Here’s an empty grave, where a body that had been a boy became bones beneath a wooden cross. They buried him with one set of dog tags hanging against his bloodied chest.
He bled in a field hospital bed not far from here, shrapnel buried in his skin. Is that what killed him—hot metal melting flesh, an unseen severing? Or was his body tossed limply from a jeep seat as it crossed the desert, the crush of cargo snapping ribs, a crackle of tinder at dusk? “Morale is very high,” the morning reports said, on the day the boy disappeared into the horizon. The next day he’d be dreaming under several feet of sand. They couldn’t have known. They couldn’t have. They couldn’t.
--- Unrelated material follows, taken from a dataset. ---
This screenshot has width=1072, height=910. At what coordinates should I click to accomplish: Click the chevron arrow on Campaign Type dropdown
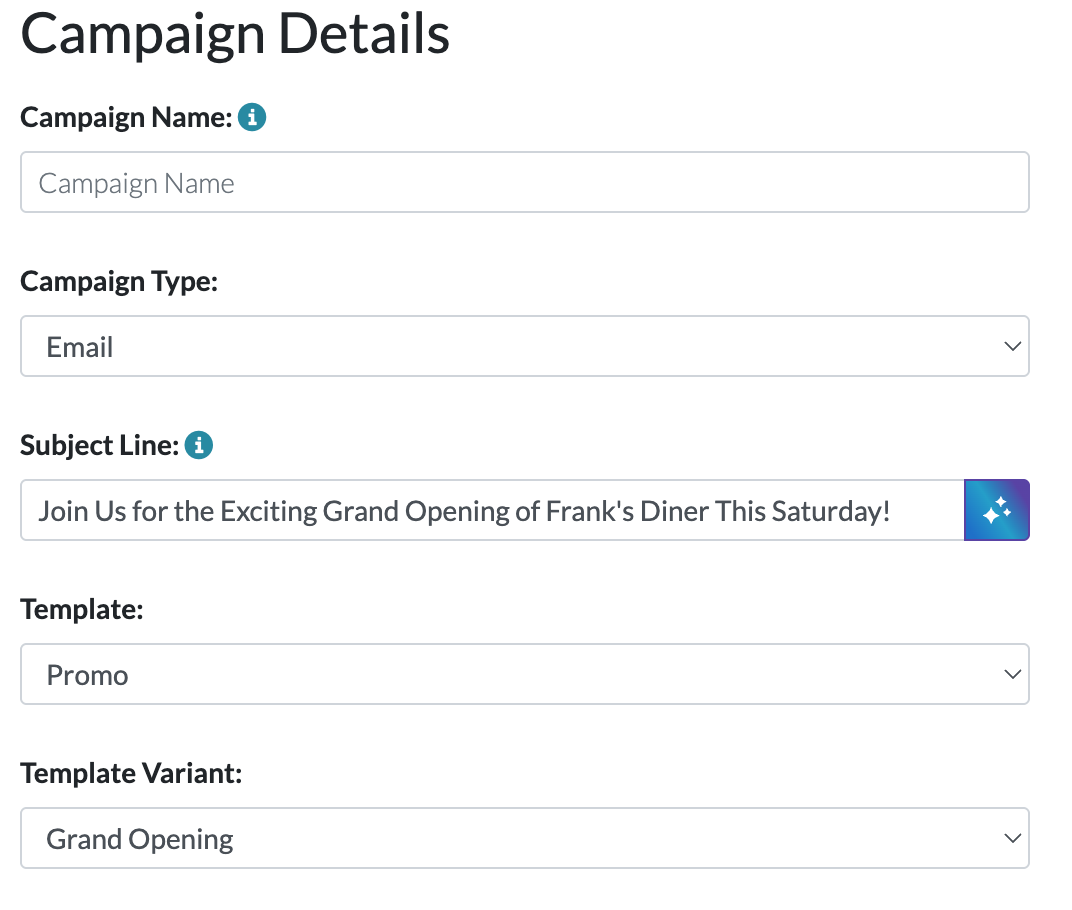pyautogui.click(x=1011, y=347)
When he died, the boy was twenty-three and dark-haired, all shoulder and grin: my grandmother’s little brother. It’s one thing to consider his photograph on a mantelpiece, a charming kid wearing a tilted cap; another to imagine him becoming broken, hollows purpling beneath his eyes and a bloody bandage wrapped around one thumb where a cactus thorn was entombed in the soft pad of his finger. One thing to read “artillery fire” on a typewritten government medical form (death requires paperwork); another to watch a German gun spitting shells, coughing up sounds that rattle across time and sky. How fragile is a human body in the path of such certainty.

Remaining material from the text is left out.